What you should do
All lines after the one containing "Image resolution: width=744" are needed, along with that line itself. Please repeat them exactly through the end of the entries.

··· Dataset ···

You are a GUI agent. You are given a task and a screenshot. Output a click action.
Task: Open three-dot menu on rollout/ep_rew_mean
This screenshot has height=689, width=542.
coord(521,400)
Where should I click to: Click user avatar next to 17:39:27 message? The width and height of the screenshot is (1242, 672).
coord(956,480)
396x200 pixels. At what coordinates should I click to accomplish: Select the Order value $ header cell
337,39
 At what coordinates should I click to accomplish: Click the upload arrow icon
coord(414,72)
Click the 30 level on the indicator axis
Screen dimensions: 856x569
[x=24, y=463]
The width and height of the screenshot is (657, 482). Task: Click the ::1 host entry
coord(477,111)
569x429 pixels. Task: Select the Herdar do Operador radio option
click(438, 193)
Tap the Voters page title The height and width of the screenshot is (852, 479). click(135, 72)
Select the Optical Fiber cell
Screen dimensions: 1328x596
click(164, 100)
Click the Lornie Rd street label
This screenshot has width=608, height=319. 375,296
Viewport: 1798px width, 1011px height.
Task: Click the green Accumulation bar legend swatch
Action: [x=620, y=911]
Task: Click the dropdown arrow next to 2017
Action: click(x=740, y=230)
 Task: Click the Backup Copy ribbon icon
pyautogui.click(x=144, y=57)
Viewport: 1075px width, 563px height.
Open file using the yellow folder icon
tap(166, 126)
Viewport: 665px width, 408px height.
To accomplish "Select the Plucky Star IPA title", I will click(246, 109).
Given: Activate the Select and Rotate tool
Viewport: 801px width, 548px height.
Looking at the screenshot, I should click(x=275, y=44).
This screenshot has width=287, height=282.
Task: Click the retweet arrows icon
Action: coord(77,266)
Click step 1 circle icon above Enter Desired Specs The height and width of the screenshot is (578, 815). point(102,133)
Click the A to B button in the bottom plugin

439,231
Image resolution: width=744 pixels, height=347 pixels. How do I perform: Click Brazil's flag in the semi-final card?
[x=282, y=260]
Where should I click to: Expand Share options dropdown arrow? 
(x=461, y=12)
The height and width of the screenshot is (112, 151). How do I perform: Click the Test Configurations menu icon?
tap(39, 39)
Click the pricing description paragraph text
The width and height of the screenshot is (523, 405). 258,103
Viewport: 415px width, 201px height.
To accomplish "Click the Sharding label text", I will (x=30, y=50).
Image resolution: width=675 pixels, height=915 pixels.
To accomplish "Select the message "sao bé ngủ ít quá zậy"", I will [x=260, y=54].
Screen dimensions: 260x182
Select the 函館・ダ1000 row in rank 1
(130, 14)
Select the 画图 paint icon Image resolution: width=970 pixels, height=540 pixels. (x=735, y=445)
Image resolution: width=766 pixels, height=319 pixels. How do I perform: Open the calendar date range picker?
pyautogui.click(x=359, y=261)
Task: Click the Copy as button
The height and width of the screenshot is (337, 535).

···

Written answer
Image resolution: width=744 pixels, height=347 pixels. How do I perform: Click Brazil's flag in the semi-final card?
[x=282, y=260]
Where should I click to: Expand Share options dropdown arrow? 
(x=461, y=12)
The height and width of the screenshot is (112, 151). How do I perform: Click the Test Configurations menu icon?
tap(39, 39)
Click the pricing description paragraph text
The width and height of the screenshot is (523, 405). 258,103
Viewport: 415px width, 201px height.
To accomplish "Click the Sharding label text", I will (x=30, y=50).
Image resolution: width=675 pixels, height=915 pixels.
To accomplish "Select the message "sao bé ngủ ít quá zậy"", I will [x=260, y=54].
Screen dimensions: 260x182
Select the 函館・ダ1000 row in rank 1
(130, 14)
Select the 画图 paint icon Image resolution: width=970 pixels, height=540 pixels. (x=735, y=445)
Image resolution: width=766 pixels, height=319 pixels. How do I perform: Open the calendar date range picker?
pyautogui.click(x=359, y=261)
Task: Click the Copy as button
The height and width of the screenshot is (337, 535).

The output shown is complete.